鋭い音が山門に響き渡る。沈夢月の尻に一発、木板が叩きつけられた。痛みが走り、彼女の体が跳ねる。
「ああっ!」
「まだ九十九発残っている。」
玄罰は淡々と言い、木板を構え直した。
ぱん!ぱん!ぱん!
立て続けに三発が叩き込まれる。沈夢月の尻は既に赤く腫れ上がり、白い肌に痛々しい跡がついている。
「た、たすけて……誰か……」
沈夢月の声はか細く、涙が彼女の頬を伝った。しかし、周りにいた弟子たちは恐怖で動けず、ただその光景を見つめているだけだった。
ぱん!ぱん!ぱん!
木板の音が続く。百発が終わる頃には、沈夢月の尻は紫色に変色し、彼女は痛みで意識が朦朧としていた。
「これで今日の分は終わりだ。明日からもこれが続く。覚悟しておけ。」
玄罰は木板をしまい、立ち上がった。そして、周りにいた弟子たちに冷たい視線を向ける。

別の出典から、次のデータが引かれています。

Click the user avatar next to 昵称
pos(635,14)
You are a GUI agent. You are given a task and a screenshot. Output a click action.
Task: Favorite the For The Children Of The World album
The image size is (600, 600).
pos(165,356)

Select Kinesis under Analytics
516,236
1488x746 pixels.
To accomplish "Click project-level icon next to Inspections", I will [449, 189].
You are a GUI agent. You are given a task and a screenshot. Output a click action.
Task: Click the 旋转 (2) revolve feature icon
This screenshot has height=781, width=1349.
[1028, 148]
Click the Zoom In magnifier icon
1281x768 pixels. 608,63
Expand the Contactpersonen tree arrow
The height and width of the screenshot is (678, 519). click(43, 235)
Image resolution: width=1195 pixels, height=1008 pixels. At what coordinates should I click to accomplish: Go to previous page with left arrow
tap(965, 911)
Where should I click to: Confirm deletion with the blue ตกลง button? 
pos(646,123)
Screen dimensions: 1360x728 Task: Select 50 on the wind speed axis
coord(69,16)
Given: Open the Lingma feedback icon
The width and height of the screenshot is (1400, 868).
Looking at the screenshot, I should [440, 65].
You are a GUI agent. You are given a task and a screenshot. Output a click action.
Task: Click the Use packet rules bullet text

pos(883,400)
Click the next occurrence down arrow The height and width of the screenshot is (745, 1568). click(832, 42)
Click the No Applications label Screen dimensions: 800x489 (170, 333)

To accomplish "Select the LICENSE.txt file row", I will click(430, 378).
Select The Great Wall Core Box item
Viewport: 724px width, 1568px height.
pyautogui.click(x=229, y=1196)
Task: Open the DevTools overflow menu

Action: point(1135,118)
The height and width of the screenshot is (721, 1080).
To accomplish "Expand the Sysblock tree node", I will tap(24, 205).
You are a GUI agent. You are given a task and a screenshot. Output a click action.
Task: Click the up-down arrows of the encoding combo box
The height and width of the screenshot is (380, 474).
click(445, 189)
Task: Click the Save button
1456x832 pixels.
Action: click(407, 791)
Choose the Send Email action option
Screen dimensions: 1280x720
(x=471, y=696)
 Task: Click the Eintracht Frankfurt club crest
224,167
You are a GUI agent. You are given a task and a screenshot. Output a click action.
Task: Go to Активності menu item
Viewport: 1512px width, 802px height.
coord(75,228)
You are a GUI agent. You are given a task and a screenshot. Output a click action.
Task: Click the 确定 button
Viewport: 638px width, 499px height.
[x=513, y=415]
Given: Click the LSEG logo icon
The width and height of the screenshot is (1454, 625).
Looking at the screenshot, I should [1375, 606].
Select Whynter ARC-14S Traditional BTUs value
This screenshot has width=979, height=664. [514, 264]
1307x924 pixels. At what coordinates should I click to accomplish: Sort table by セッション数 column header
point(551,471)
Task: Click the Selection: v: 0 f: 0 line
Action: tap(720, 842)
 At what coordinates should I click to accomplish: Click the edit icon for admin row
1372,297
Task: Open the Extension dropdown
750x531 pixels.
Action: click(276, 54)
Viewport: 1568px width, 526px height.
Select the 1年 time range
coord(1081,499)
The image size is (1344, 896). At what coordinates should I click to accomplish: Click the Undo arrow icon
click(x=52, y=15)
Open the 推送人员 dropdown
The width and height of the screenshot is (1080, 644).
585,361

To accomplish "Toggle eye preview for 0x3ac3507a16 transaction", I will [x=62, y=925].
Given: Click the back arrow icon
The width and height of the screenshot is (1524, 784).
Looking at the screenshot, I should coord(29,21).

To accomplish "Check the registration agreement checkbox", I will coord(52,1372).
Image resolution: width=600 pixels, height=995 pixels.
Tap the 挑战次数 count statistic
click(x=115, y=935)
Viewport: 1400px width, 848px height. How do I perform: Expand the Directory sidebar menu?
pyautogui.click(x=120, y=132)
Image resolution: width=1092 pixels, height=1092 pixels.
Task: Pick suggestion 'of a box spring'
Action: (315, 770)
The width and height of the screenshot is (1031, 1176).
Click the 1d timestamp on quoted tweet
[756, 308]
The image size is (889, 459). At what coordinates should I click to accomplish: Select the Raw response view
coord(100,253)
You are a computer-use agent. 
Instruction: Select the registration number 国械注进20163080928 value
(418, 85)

「お前たちも同じだ。明日から、毎日俺の前に来い。一人でも欠けたら、その者は門派から追放する。」
そう言い残して、玄罰は山門を後にした。
その場には、地面に倒れた沈夢月と、震える弟子たちだけが残された。
「掌門様……」
弟子の一人が沈夢月に駆け寄り、彼女を抱き起こそうとした。しかし、沈夢月は痛みでまともに立つことすらできない。
「大丈夫……私は……」
沈夢月は歯を食いしばり、立ち上がろうとした。しかし、その目には強い決意の光が宿っていた。
この屈辱を忘れない。
必ず、いつか、この男に復讐を果たす。
沈夢月の心に、静かで燃えるような怒りが芽生え始めていた。
しかし、その復讐の日が来るまで、彼女たちは毎日玄罰の前に跪き、その板で尻を叩かれ続けなければならない。
それがこの世界の掟であり、強者の支配の証なのだ。
仙霞派の長い夜が、今始まった。